メンバーに対する態度と俺に対する態度がまったく違うんだよね。そんな声まで変わって! ていう感じ。
カリノス君はカリノス君でそれが気に入らないらしく、俺に敵意というか、嫉妬というかNTRというかそんな気持ちを持っているらしい。
そしてこのカリノス君、実はリィンザーのこの世界の姿なのだ。
反・魔法障壁派レグニアの首領、リィンザー。キッテの前に立ちふさがってマグナ・ヴィンエッタを破壊しようとした悪い奴なのだが、マグナ・ヴィンエッタが無い、いわゆる正しい歴史ではこうだったんだ、って分かる事例だ。
年齢だってキッテの方が年上で、彼は年下。以前は彼の方が年上だったんだけど、まあそういうこともあるよね。
俺的にはリィンザーとキッテを近づけたくはないんだが、今の二人にはそんなことは関係なくって。その事実は俺だけの心の中に秘めている。

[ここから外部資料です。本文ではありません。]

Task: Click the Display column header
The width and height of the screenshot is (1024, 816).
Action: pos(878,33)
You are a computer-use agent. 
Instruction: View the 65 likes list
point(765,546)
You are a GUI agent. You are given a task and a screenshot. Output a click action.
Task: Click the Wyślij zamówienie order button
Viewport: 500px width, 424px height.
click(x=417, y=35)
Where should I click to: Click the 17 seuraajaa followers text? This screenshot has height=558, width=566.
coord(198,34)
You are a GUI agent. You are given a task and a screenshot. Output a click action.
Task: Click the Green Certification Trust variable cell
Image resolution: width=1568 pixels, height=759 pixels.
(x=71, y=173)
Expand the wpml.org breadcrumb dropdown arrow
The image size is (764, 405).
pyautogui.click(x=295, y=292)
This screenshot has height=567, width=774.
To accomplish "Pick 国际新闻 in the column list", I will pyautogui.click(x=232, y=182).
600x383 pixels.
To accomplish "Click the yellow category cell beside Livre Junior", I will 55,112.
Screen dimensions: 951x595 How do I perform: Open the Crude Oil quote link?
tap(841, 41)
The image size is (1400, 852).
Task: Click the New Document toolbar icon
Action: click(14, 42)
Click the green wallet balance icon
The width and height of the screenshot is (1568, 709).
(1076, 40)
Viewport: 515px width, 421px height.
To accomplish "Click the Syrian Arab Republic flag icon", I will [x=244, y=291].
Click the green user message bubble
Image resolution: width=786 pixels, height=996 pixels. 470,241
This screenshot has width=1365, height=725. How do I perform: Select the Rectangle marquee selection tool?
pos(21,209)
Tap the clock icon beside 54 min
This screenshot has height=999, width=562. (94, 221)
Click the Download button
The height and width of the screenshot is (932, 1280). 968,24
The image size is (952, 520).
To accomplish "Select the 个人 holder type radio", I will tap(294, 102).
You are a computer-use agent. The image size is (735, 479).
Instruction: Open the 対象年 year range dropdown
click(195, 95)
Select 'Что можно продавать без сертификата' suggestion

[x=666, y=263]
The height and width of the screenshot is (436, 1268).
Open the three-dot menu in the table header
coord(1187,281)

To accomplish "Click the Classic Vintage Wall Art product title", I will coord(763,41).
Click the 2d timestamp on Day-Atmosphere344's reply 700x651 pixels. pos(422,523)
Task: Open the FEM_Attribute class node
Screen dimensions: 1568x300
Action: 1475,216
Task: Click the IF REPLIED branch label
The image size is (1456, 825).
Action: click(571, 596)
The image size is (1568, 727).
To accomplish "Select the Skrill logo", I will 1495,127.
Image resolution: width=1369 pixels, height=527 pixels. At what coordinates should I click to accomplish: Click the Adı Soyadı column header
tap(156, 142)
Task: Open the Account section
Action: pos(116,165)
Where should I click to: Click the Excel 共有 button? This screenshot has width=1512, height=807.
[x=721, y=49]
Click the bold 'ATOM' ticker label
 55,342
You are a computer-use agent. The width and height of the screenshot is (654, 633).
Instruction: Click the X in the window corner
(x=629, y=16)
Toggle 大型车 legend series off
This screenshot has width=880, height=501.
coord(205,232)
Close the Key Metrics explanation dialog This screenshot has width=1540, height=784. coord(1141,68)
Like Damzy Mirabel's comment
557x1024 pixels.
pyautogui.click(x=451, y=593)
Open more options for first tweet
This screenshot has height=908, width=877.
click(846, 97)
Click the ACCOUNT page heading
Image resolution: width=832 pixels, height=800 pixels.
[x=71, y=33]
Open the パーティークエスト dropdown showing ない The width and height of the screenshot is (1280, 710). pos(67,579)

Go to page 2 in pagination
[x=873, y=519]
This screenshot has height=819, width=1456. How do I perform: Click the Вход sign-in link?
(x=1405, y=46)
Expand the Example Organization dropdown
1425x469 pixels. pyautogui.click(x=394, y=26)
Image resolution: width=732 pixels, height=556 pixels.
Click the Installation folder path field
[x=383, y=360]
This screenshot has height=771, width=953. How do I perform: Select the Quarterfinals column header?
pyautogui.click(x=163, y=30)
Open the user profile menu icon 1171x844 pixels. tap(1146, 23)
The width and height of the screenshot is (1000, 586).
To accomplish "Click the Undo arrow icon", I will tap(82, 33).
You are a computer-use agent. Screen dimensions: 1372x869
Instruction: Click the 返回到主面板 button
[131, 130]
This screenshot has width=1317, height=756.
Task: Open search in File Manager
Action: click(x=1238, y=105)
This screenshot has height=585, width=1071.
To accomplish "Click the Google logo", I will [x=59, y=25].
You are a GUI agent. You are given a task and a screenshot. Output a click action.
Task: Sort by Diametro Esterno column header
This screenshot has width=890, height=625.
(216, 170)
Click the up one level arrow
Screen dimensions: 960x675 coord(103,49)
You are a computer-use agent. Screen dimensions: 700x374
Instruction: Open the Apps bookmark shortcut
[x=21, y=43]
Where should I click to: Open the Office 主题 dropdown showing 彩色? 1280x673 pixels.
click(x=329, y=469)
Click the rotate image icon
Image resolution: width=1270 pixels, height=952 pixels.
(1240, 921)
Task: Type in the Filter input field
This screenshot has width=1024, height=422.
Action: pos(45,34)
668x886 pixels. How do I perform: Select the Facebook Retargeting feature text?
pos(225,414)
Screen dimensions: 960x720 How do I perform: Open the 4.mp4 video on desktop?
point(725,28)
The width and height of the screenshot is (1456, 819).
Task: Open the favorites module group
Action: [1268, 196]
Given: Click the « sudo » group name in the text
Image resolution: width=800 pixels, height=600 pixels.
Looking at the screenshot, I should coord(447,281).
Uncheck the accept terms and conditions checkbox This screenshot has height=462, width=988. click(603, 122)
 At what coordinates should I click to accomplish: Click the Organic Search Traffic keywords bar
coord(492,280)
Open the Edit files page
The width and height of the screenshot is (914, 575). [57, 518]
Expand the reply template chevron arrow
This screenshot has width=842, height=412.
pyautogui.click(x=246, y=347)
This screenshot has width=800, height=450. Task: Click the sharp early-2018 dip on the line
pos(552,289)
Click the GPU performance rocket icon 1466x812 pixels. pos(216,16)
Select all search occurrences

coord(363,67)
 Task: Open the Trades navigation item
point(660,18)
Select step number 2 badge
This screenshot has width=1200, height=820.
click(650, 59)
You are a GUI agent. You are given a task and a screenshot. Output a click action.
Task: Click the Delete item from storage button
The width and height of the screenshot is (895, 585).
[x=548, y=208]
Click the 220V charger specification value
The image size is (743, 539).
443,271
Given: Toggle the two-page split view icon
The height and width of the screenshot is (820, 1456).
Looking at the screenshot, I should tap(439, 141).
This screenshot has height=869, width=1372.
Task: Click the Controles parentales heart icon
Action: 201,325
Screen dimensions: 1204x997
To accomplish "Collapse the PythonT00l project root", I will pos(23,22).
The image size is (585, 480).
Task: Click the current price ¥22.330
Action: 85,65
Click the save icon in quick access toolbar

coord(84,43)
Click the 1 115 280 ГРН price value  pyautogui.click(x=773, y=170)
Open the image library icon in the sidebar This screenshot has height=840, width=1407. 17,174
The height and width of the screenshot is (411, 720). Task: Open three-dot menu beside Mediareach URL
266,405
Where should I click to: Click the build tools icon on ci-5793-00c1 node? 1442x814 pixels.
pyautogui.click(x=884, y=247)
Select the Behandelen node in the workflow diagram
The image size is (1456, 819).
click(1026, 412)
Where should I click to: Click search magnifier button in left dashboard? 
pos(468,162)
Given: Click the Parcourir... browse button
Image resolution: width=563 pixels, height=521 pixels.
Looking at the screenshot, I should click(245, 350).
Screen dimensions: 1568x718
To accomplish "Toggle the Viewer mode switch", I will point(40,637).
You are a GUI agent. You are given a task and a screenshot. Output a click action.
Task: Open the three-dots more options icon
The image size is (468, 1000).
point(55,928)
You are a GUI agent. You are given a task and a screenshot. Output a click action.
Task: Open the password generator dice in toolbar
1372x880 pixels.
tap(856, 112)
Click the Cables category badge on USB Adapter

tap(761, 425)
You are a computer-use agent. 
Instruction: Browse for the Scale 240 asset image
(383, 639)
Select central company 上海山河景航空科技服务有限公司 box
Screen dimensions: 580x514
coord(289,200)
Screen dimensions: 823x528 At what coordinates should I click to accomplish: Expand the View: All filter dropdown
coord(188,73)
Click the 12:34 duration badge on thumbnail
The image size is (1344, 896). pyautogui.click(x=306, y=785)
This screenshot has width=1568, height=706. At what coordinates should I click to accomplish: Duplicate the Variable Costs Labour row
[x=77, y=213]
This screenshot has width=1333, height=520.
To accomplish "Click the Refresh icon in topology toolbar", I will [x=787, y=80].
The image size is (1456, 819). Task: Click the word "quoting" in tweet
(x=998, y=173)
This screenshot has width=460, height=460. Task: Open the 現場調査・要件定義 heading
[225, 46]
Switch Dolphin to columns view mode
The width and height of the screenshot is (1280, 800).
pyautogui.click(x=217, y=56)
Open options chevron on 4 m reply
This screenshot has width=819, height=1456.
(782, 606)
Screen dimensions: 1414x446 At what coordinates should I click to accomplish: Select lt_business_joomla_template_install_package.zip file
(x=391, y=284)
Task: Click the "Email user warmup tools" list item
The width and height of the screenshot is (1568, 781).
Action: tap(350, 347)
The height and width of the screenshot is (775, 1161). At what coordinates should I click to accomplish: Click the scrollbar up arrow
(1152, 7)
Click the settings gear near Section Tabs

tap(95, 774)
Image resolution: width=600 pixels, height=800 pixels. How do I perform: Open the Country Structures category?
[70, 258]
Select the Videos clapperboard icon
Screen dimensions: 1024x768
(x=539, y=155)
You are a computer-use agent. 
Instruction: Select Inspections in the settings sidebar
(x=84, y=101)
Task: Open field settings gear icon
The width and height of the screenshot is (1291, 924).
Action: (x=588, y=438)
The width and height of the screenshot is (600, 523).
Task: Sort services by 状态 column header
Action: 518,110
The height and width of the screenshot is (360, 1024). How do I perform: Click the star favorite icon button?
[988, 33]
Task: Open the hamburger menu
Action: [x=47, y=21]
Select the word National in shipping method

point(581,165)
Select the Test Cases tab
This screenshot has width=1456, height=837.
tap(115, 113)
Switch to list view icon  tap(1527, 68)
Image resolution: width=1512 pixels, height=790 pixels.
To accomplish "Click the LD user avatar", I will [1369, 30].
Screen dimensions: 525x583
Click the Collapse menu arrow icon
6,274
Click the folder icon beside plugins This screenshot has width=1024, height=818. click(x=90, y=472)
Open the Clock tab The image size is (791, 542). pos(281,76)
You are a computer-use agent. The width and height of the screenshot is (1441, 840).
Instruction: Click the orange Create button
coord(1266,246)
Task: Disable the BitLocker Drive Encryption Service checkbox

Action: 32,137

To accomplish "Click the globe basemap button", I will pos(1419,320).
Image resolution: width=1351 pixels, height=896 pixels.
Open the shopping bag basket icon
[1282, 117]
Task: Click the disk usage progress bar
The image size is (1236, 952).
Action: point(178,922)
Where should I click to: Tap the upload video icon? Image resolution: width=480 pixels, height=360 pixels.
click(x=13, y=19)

「じゃあ、カリノス、いつも通りにかみさまの治療薬を使ってみんなの手当しといてね」
キッテがそう言うから俺は口からぷぷぷと傷薬を吐き出す。
「じゃあかみさま、水浴び行こう」
おいおい、朝も行っただろ。ったく、しかたないなぁ。
俺はキッテに甘々なのは言うまでもないが、今日はなんかそれに加えて、なおの事強く甘々なことを肯定したい。
「あ、おい、ヘレン! たまにはおまえも手伝え!」
飛び立った俺の後ろでカリノス君が悔しそうに建前を言っていた。
◆◆◆
「うーーん! いい天気」
キッテが腕を大きく上にあげて伸びをする。
どうやらこれはキッテのクセというか習慣というかそういうものらしく、結構な頻度でやっている。そのたびに成長した胸が揺れるので、カリノス君でなくても魅了されてしまうのは仕方がない――
「って、俺は何を考えてるんだーっ! キッテは相棒、キッテは相棒。ぶつぶつ」
俺は煩悩を払うべく、頭の中で除夜の鐘を108回付き始めた。
しかたがないとはいえ、どうして今回の俺は人間だった時の記憶を鮮明に持ってるんだ……。ぐえだった時にはほとんど記憶がなかったから、そんな感情抱かなかったのに……。
「ぶつぶつ言ってどうしたのかみさま?」
見上げてくるその姿すら俺のダメージになってしまう。
なんでもないとごまかしながら、体を地面に伏せてよそをむく。
これからキッテは日課の水浴び。
見ないように目を瞑りながら、除夜の鐘を突き続けよう。
あ、そうだ。種に水をやっておかないとな。
俺は大切な事を思い出すと体を起こし、湖へと尻尾を漬ける。
ざばっと尻尾を湖から引き揚げて、滴る水滴をキッテが植えた種のある場所へとたらす。
「あ、お水、かみさまありがと! 芽出てる?」
そう言うと、たったったとキッテが種を植えた場所にかけてくるのだが――
「キッテ、駄目駄目!」
俺は急いで視界をシャットアウトする。
「何が?」
「年頃の娘が裸で人の前にでちゃいけません!」
「あはは、かみさまは人じゃないから大丈夫だよ」
「だめっ! 俺も人カウントしてください!」
そんなことよりも、たねー、たねー、と植えた種の部分を笑顔(予想)で見ているもんだから、俺は煩悩を払うために水の中へと体を沈めたのだった。